I was a slow burner at uni, unsure of my first year as I didn't jell with anyone in my halls. That said, I made some wonderful friends on my course that I still see today. I wouldn't change it for the world!

jay55 · 04/06/2018 16:25

Some great some awful. I was very depressed for much of it. But met a long term boyfriend and got a very useful degree and had classes with people who had massive commercial as well as academic success.
Almost every job I have had has had someone who went to my uni involved in the hiring which has been a bonus.

But I wish I’d differed a year or two to get my head together and appreciate it more.

Can she defer again?

katienana · 04/06/2018 16:29

I loved uni so much. I wanted to stay in a flat in my first year and wad really upset when allocated halls. The following summer I cried as we drove away for the last time! There were 16 of us on the corridor.

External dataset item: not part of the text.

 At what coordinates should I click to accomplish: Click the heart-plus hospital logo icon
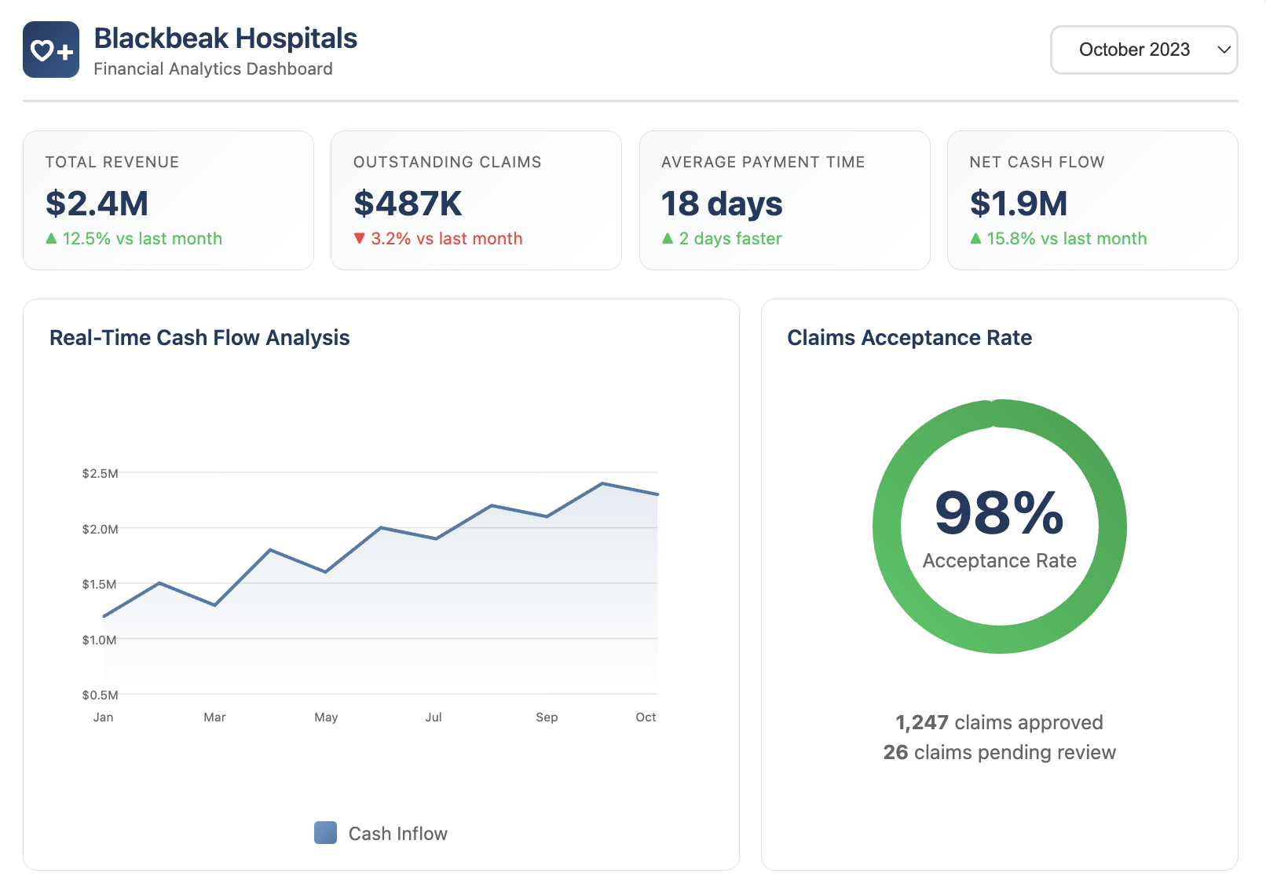point(49,49)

We'd all get ready for nights out together, sing in the shower, go for breakfast together, study and watch tv. The corridor above was boys, we'd hang out with them too. It was so much fun I can't even explain. And spending time learning about a subject you like, walking around campus with books feeling like you're in a film, making friendships that are the most intense and rewarding you can experience. Meeting people from all over the UK. having more freedom than you'll ever have again. So many good things.

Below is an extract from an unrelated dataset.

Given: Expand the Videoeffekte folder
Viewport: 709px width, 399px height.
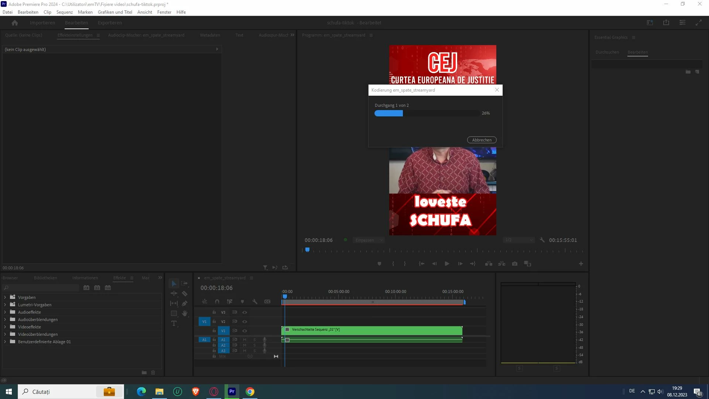Looking at the screenshot, I should 5,327.
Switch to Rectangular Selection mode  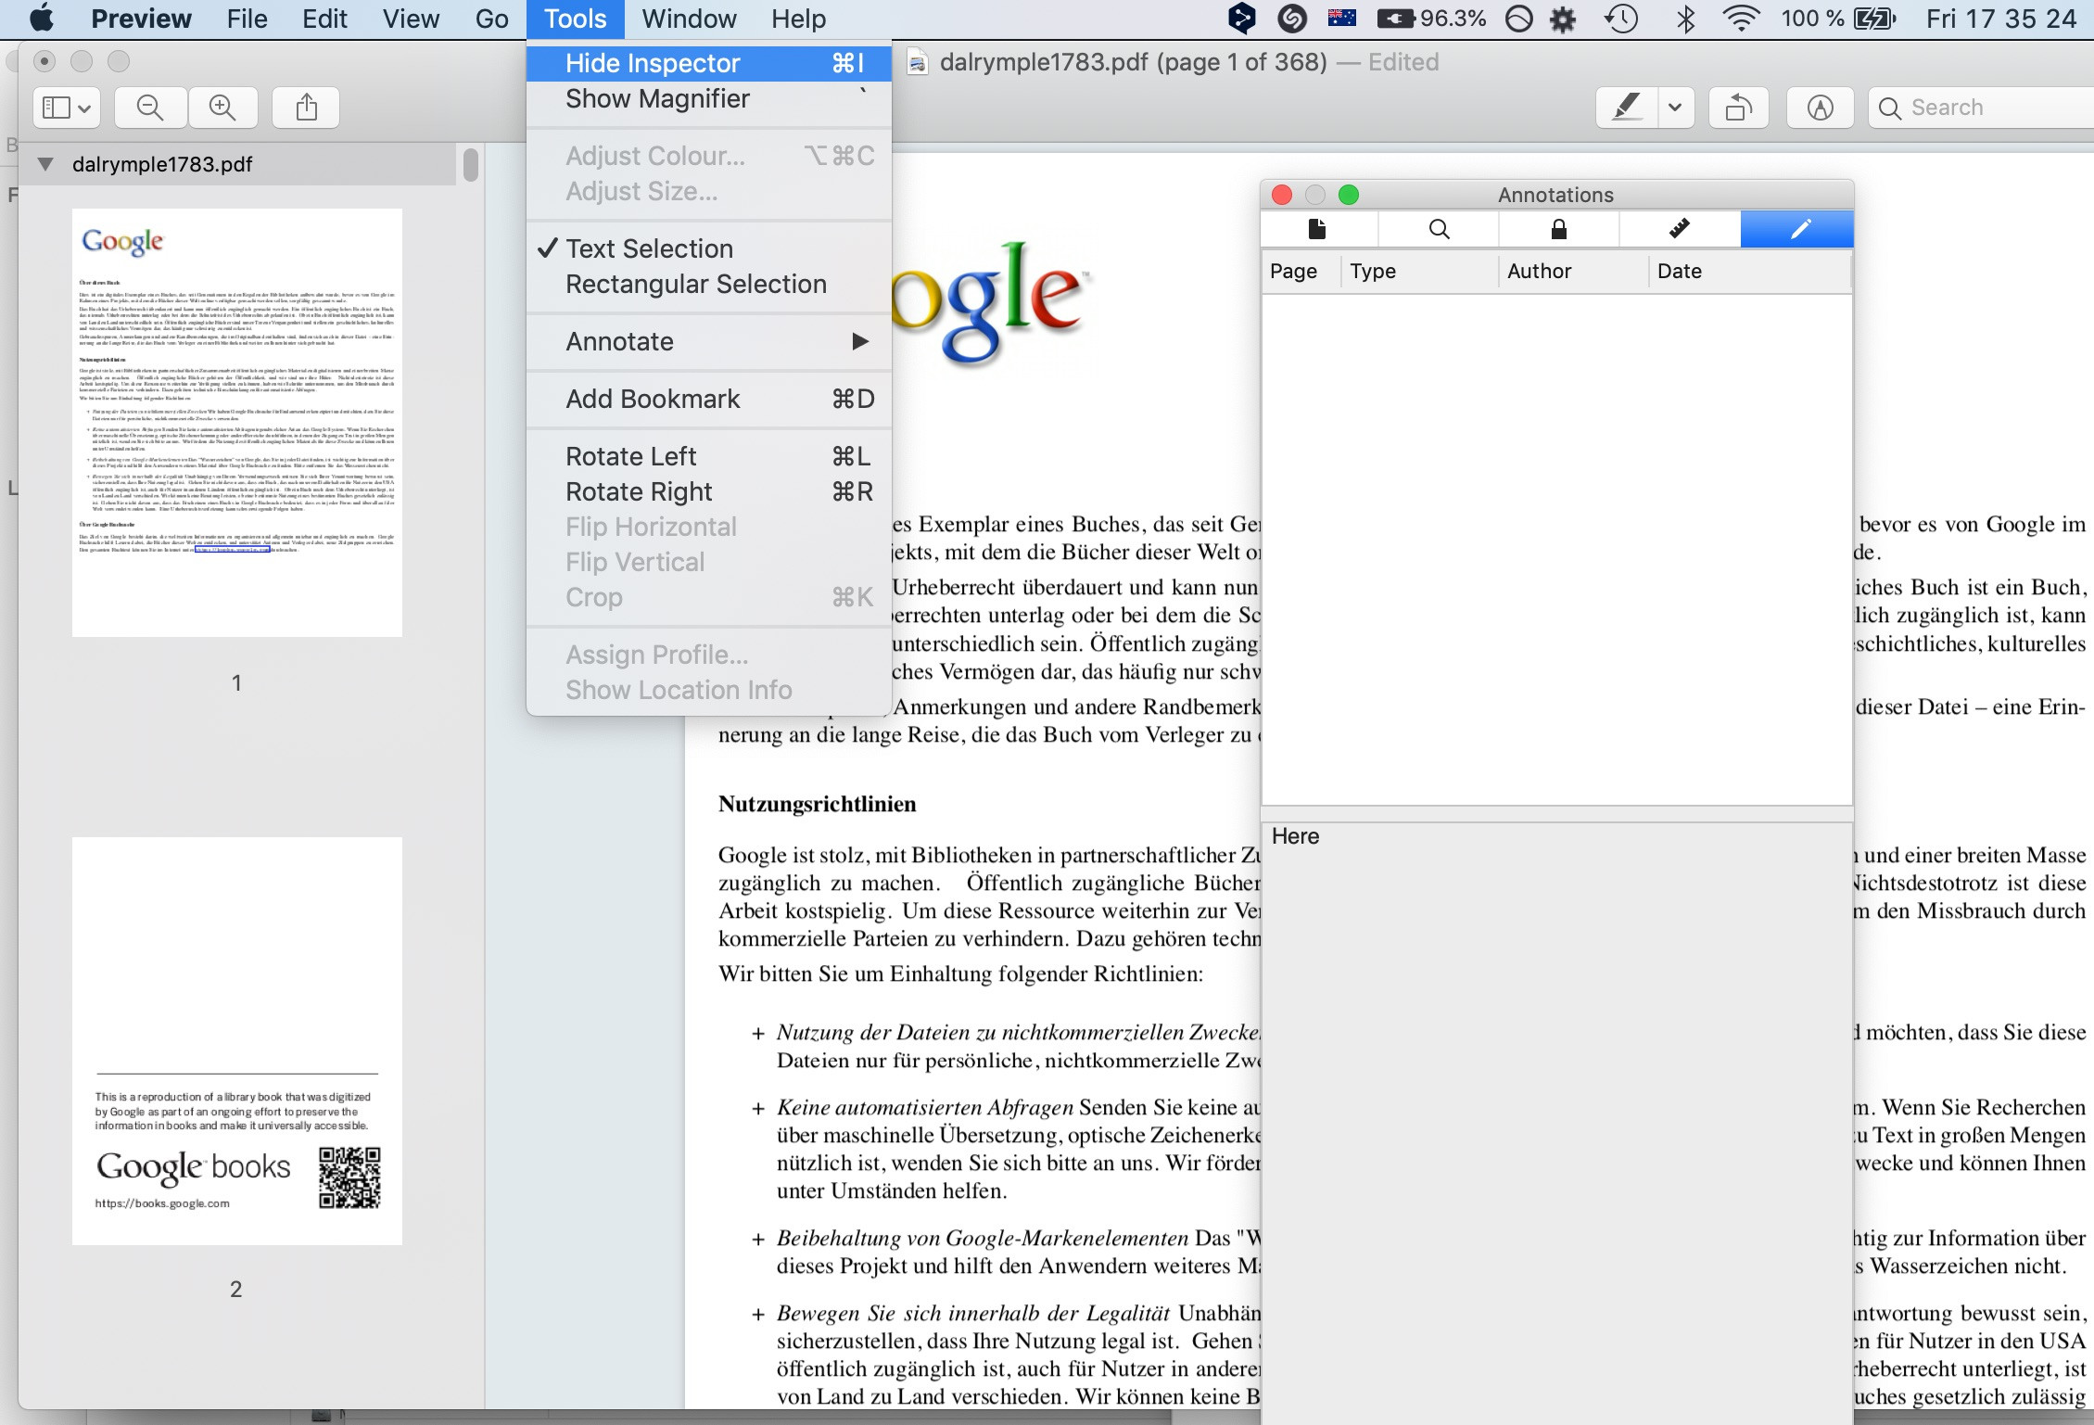tap(695, 284)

SilverHairedCat · 04/06/2018 16:37

What course does is she going to do and why? What’s the job she’s in now, and could it lead to a career?

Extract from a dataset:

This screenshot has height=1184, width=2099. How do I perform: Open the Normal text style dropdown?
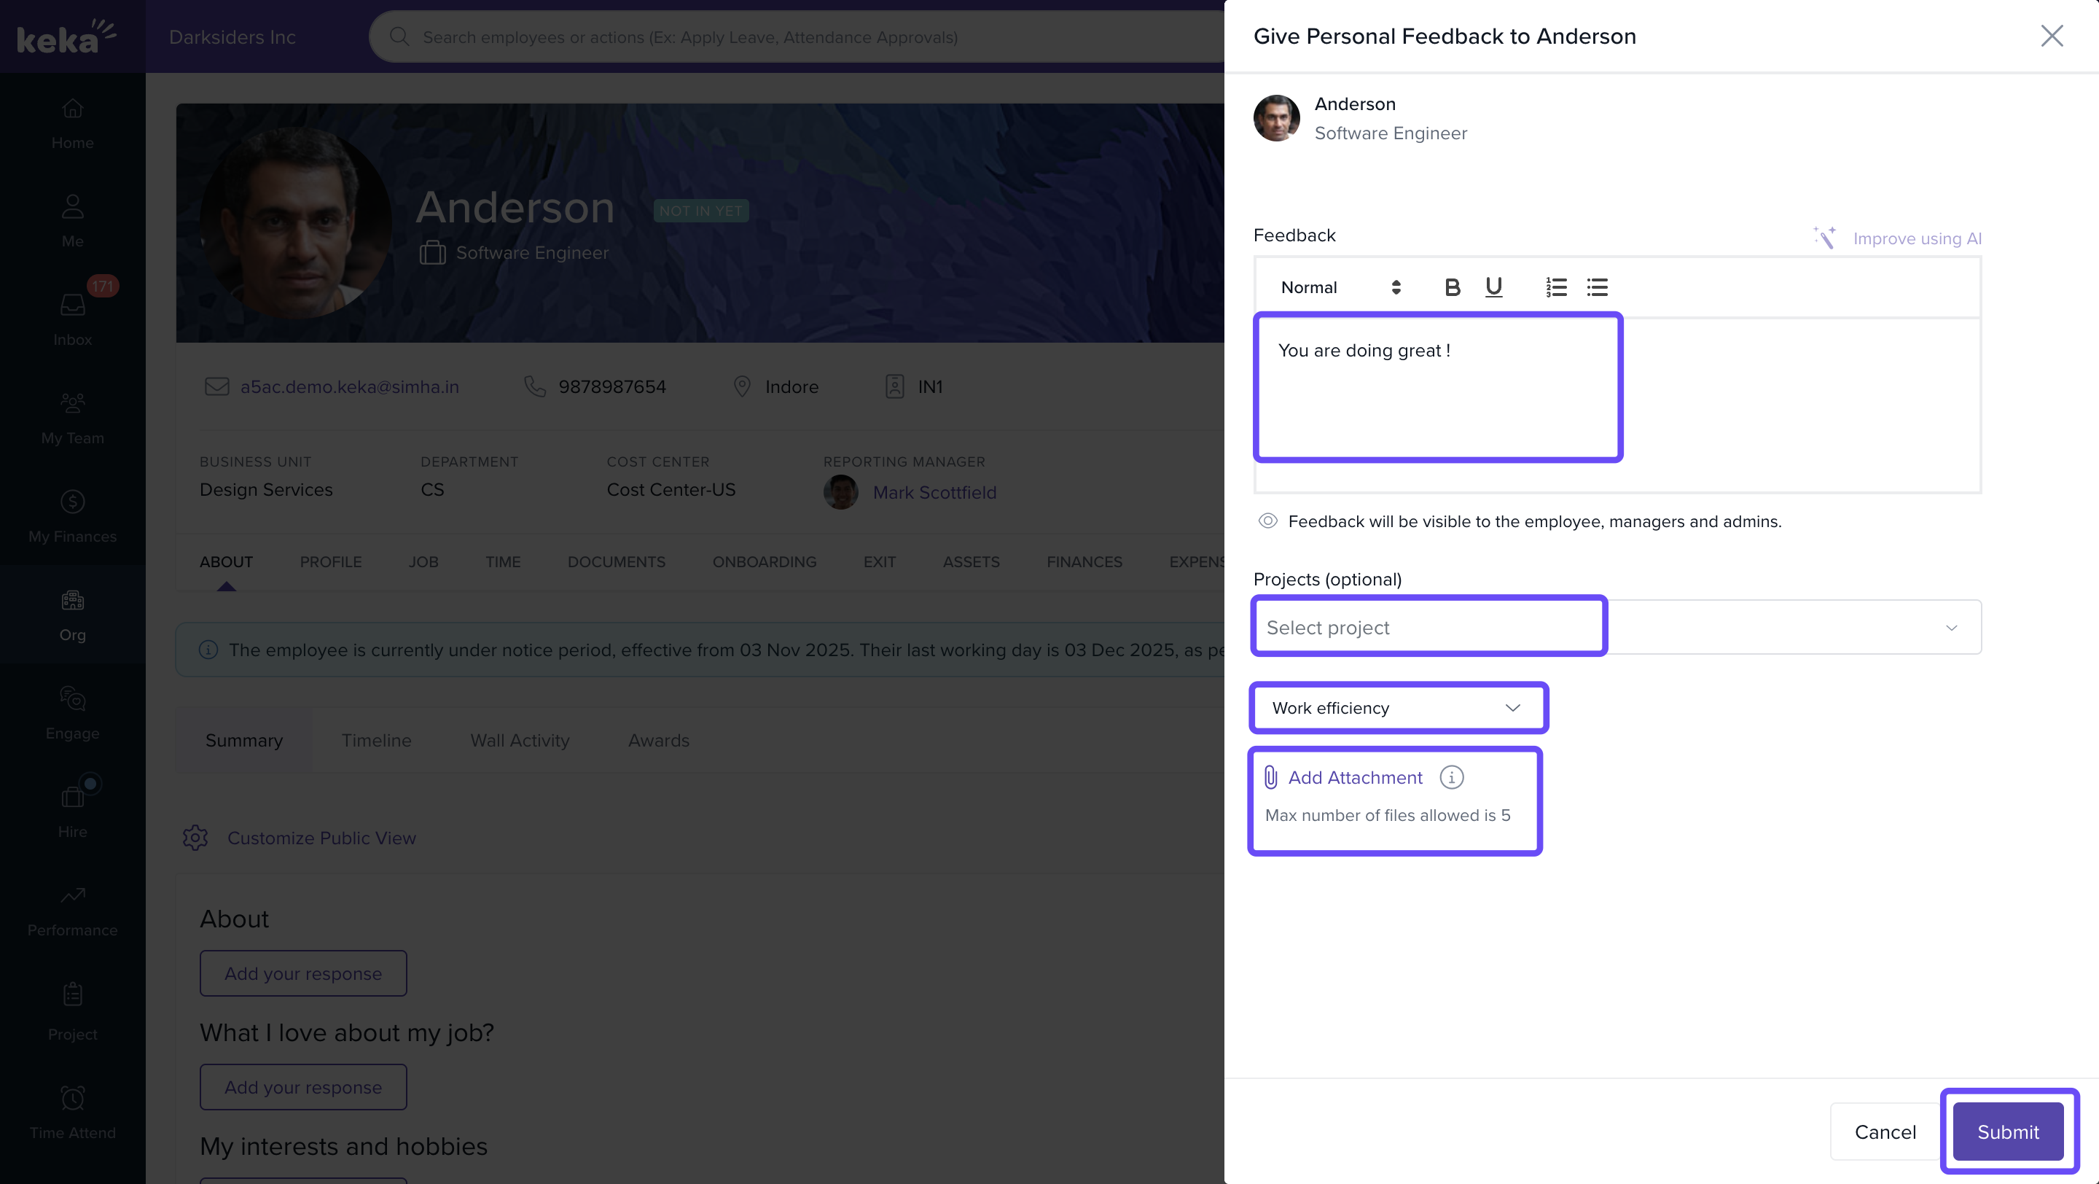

My DH flunked school, joined the Navy and 20 years later earns near enough the same as me. I have a good degree and left uni £20k in debt which took me over a decade to clear and am still struggling with the financial fall out 15 years after graduating. He has £60k equity in a house.

So it’s not clear cut.

However, debt aside, I bloody loved uni. I loved it up good and proper. Shagged far too much, drank far too much, worked in the student union, got involved with NUS (not the namby pamby nonsense that seems fashionable again now), played lots of sports, got involved with lot of charity events and did all sorts of mad cap things. I only cleared out my fancy dress box a few years ago....! It was brilliant.

MeMyShelfandIkea · 04/06/2018 16:46

My first two terms at uni were awful and lonely but my last term was amazing (mainly due to friendship group dynamics changing). At the very end of my first year I met the man who would go on to be my exH and dropped out. It's the biggest regret of my life (both dropping out and meting ex!). 25 years later, I'm finally back at uni and loving it!

Is uni something your DD actually wanted to do, or is it something she felt she ought to do in the absence of a plan B? What subject would she be studying?

LemonysSnicket · 04/06/2018 16:46

I loved uni. There were lonely times but I made my closest friends, learnt a lot and became an adult.